A floresta Amazônica ocupa 49% do território brasileiro, mas também está presente em outros oito países: Peru, Venezuela, Colômbia, Bolívia, Guiana, Suriname, Equador e Guiana Francesa formando a Pan-Amazônia. Portanto, a floresta Amazônica pode ser considerada um bem comum latinoamericano e que precisa de soluções multilaterais para a sua preservação.

A preocupação com o contínuo desmatamento vem aumentando nas últimas décadas. A extração ilegal de madeira pela indústria madeireira e o garimpo ilegal está ameaçando a existência de comunidades indígenas tradicionais e de comunidades que vivem em harmonia com a floresta e dela dependem para viver. Além disso, a transformação de parte da floresta em pasto para a produção de carne em larga escala beneficia alguns poucos com a destruição de um bem comum que é de todos, reforçando as desigualdades sociais.

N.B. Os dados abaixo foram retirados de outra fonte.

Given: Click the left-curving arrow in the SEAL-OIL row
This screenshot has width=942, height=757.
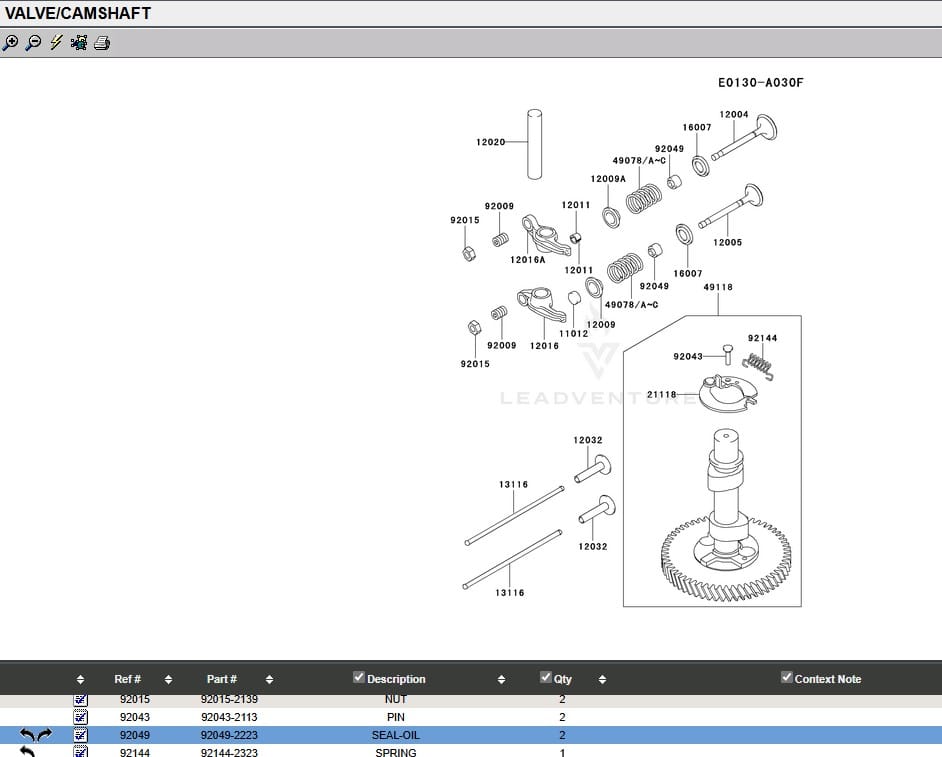Looking at the screenshot, I should tap(27, 735).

A contaminação dos rios causada pela corrida atual por ouro e outros minerais preciosos é causa de doença na população indígena, que depende da floresta para a sobrevivência.

Tendo ciência de que tudo está conectado[3], a exploração desenfreada dos recursos da floresta Amazônica está colocando em risco a existência da humanidade. Não é ficção científica afirmar que, dentro das áreas ainda inexploradas da floresta, além de fauna e flora desconhecidas, pode haver vírus e doenças capazes de causar uma outra pandemia global.

Embora haja um pensamento comum de que os brasileiros deveriam ser os responsáveis pela preservação da Amazônia, a floresta é um bem comum não só do Brasil, mas também da América Latina e da humanidade. Sendo assim, os nove países que fazem parte do Ecossistema Amazônico, todos os países desenvolvidos que possuem recursos financeiros, instituições privadas, organizações não governamentais e movimentos sociais são chamados a tomar parte na preservação deste bem comum. Situações complexas exigem uma rede de cooperação multilateral, que consiga se sobressair ao utilitarismo que destrói e explora os mais pobres e excluídos.